L’auteur présumé de l’attentat, K. El Hussein, a mis ostensiblement en scène son forfait, affublé de la panoplie du terroriste islamiste, en se donnant les allures d’un stéréotype vivant. Même si la vidéosurveillance qui a permis de l’identifier n’avait pas fonctionné, cet homme, proprement endoctriné, a rejoint le lieu de ses cibles en arborant tous les insignes qui donnent sens à son geste : le visage entièrement enveloppé dans un keffieh, la taille et les jambes ceintes d’un drapeau palestinien, une arme de poing tenue par un ceinturon, et portant une bouteille d’essence à la main. Cet accoutrement, porté comme une bannière destinée à héroïser son projet de destruction et d’assassinat collectif, s’est volontairement offert aux regards pour témoigner de la signature du palestinisme. C’est le premier indice de l’antisémitisme de synthèse, puisque la violence antijuive contemporaine prend sa source dans la levée d’inhibition planétaire qui, depuis les massacres du Hamas, s’est substituée dans l’opinion à toutes les autres formes historiquement connues de l’idéologie judéocide.

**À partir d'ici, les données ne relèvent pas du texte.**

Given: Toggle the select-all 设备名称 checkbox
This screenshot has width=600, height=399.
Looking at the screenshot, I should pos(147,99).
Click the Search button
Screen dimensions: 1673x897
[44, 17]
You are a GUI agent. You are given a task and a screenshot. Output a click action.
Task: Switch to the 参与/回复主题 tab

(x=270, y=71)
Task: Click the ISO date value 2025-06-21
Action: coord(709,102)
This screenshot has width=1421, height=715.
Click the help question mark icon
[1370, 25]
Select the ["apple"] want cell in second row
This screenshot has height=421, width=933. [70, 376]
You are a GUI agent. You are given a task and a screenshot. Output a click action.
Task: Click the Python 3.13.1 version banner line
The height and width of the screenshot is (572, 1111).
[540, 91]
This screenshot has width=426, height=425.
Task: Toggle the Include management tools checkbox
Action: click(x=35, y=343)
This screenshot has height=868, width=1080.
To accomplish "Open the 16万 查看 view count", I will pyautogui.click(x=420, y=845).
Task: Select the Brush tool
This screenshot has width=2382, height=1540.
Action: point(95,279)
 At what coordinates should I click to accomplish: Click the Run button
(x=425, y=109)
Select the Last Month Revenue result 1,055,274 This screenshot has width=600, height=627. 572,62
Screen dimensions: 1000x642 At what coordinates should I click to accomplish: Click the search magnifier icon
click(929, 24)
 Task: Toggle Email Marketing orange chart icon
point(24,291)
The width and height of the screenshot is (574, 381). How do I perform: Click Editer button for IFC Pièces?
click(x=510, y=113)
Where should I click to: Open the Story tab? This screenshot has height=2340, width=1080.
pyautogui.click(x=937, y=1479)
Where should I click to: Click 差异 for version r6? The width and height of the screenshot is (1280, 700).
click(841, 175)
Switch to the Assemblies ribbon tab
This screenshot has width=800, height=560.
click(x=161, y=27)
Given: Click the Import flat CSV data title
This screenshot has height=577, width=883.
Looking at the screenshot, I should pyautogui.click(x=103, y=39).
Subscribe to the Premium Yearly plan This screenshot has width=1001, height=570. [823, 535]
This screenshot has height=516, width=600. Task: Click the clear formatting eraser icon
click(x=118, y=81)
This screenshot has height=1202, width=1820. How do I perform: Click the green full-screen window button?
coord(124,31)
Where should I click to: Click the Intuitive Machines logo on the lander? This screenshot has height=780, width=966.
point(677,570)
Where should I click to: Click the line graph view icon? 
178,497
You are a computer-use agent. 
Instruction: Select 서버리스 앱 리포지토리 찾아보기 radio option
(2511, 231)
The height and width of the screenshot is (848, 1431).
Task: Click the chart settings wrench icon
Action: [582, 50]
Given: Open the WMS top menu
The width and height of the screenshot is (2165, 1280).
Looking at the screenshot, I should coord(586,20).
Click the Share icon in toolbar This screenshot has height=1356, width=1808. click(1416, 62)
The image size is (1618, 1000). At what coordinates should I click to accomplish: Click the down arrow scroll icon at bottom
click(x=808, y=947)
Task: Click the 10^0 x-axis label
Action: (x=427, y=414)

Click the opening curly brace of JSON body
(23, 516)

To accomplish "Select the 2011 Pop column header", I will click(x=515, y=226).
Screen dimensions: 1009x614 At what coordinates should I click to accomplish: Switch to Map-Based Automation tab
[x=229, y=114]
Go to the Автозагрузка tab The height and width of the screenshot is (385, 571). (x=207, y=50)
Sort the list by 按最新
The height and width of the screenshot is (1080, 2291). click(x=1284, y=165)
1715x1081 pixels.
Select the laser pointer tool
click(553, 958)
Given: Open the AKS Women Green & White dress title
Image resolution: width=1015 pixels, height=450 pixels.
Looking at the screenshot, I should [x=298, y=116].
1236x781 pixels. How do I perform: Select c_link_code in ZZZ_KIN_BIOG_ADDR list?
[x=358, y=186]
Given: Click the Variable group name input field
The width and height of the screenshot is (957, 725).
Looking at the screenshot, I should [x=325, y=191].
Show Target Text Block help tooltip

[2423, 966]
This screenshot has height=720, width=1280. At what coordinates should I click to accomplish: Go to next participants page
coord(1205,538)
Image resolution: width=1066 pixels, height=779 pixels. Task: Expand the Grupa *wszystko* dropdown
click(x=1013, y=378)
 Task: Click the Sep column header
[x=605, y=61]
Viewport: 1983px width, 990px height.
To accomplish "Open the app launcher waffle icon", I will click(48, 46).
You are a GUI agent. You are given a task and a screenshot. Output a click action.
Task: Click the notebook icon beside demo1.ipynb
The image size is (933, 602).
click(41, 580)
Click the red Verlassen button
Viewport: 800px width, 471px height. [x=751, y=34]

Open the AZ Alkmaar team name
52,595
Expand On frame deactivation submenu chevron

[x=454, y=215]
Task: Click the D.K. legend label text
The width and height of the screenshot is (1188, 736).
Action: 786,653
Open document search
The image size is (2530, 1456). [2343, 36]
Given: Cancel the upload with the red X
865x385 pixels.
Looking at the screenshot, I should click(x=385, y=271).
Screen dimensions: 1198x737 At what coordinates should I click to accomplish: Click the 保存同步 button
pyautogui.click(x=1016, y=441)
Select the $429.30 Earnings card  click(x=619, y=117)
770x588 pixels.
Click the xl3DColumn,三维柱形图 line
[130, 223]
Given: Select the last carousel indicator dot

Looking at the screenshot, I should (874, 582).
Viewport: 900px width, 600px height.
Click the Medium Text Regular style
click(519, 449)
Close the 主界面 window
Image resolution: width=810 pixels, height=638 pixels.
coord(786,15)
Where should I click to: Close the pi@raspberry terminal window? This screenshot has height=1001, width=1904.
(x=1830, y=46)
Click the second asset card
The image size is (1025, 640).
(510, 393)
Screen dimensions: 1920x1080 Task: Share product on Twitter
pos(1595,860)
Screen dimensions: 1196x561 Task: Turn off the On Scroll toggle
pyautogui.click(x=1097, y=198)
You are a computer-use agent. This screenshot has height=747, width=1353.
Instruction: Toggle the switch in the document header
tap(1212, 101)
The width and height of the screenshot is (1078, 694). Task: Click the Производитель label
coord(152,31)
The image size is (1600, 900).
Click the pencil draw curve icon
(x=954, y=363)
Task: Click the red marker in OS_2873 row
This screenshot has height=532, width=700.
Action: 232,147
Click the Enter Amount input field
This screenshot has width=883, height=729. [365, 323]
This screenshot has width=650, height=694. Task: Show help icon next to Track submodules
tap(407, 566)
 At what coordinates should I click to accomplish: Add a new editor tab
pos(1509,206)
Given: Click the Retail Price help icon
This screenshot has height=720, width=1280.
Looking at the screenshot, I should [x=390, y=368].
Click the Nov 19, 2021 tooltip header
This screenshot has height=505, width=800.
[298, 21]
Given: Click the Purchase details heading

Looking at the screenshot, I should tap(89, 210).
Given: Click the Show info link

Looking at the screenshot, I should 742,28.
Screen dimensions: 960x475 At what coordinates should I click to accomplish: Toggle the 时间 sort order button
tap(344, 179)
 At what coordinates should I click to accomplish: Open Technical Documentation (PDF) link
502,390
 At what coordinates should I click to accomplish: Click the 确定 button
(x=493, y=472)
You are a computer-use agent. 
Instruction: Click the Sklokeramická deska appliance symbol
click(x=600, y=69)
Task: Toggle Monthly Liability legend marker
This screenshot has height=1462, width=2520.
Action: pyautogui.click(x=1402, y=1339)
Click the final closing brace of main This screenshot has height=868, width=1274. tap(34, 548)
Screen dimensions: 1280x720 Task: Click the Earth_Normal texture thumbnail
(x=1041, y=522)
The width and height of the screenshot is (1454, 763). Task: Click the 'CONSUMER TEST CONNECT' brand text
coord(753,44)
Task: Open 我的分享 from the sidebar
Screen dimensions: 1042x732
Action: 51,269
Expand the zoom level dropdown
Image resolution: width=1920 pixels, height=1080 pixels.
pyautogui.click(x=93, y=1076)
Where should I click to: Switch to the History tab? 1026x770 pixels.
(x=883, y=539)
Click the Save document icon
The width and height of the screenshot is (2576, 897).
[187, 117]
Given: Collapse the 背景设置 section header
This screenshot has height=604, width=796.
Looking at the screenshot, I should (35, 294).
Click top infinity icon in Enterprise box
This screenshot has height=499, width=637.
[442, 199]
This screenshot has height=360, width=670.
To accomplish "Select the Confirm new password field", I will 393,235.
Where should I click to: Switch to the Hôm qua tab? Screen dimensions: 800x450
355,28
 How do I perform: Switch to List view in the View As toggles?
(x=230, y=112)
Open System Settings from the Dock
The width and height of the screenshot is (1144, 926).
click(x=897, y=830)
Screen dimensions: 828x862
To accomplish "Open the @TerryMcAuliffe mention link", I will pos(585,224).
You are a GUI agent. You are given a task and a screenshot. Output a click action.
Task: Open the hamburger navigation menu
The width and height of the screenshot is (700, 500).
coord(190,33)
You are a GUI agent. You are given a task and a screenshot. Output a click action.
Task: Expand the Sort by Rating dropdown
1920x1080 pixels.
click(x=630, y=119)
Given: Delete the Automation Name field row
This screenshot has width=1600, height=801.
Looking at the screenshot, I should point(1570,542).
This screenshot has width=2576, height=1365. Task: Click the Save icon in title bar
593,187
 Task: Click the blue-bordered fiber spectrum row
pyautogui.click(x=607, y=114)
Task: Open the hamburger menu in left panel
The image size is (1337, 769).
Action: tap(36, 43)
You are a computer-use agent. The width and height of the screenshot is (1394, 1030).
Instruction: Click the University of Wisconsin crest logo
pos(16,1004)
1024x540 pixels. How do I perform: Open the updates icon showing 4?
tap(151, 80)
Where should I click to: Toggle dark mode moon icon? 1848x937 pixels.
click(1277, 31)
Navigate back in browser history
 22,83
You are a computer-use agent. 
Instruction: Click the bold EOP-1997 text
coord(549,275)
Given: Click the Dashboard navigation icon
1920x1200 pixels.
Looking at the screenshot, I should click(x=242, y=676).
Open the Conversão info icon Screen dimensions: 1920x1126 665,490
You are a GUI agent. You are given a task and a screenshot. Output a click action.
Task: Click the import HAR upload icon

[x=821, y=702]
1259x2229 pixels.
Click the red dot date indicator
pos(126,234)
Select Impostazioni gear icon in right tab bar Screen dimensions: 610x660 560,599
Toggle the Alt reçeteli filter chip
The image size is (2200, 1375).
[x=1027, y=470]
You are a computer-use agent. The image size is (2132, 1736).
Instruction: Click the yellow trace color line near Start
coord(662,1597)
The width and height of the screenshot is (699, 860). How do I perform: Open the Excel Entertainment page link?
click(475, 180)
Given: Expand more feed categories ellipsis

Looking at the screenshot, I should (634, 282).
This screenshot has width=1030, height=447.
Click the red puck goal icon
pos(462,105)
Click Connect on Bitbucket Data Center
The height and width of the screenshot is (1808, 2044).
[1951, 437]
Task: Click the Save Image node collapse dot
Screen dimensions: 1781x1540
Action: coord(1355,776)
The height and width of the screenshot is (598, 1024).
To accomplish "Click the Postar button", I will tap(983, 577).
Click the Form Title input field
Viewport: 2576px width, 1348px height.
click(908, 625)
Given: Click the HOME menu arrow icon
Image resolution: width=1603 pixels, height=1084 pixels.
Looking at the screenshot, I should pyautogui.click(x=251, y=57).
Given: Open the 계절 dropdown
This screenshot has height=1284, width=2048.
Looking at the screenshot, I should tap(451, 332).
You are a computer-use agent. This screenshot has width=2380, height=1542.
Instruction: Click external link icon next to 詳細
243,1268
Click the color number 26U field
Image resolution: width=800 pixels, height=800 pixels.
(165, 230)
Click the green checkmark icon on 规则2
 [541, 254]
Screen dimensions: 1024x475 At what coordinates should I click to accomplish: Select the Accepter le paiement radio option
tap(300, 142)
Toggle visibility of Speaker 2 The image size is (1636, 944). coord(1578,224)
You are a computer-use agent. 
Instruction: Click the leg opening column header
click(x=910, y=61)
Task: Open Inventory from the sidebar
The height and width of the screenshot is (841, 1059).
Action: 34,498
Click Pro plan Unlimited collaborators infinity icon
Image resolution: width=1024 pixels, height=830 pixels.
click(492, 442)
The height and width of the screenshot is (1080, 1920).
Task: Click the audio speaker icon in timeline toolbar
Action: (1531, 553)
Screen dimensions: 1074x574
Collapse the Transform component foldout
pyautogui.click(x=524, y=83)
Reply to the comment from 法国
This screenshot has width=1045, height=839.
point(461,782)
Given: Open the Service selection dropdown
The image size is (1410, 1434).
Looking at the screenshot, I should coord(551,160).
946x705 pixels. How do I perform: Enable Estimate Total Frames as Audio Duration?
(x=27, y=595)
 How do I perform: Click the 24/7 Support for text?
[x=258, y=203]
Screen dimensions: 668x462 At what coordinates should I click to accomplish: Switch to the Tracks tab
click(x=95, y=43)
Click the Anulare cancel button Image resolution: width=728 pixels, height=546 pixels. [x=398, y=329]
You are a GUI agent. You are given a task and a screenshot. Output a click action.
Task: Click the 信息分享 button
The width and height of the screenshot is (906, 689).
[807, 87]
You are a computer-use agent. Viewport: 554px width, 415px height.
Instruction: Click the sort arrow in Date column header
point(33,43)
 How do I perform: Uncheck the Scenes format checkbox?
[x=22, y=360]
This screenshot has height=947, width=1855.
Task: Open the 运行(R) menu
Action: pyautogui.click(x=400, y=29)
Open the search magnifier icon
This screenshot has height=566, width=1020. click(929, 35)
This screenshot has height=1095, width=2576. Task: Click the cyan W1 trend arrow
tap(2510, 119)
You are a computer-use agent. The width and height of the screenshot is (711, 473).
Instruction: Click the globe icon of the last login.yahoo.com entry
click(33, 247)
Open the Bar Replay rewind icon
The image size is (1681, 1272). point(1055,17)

D’autre part, le fait de s’en prendre dans une ville française à un édifice cultuel de la communauté juive de l’Hérault indique que cet antisémitisme est aussi fait pour dérouter les esprits faibles, sécularisés jusqu’au déracinement, conditionnés à tout ignorer d’une idéologie qui n’est pas la leur. Or le palestinisme, qui est la version occidentalisée de l’islam politique, n’a que faire de la distinction entre un Juif citoyen d’Israël et un Juif citoyen d’un autre Etat.

Cela nous oriente vers la caractérisation d’un troisième trait : l’antisémitisme de synthèse témoigne d’une haine de l’altérité juive, qui est aussi la marque de l’islam conquérant du premier siècle de l’Hégire, et ce schème fait partir intégrante de la transmission commune dans une mentalité culturelle qui est tendanciellement demeurée celle des sociétés closes. Les Juifs sont des dhimmis, qu’il convient de mépriser, d’opprimer, en les exposant périodiquement à une violence sans reste, notamment lorsqu’ils se mêlent d’affirmer aussi une velléité d’indépendance nationale. L’histoire de l’Etat d’Israël est l’histoire de la résistance constante d’un Etat à majorité juive souveraine contre les assauts répétés de ce refus radical. Et pour un musulman élevé dans cet état d’esprit archaïque, les Juifs citoyens des États modernes sont ipso facto des citoyens potentiels de l’Etat d’Israël, et même s’ils ne le sont pas ils sont forcément des sionistes dans l’âme.  Il faut donc aussi les frapper là où ils prospèrent, même si leur solidarité ou leur attachement sentimental vis-à-vis de la Terre d’Israël se ressource d’abord à une appartenance affective entretenue par les thèmes de la liturgie. Un autre point de vue qu’il convient de prendre en compte pour compléter la compréhension de cet antisémitisme.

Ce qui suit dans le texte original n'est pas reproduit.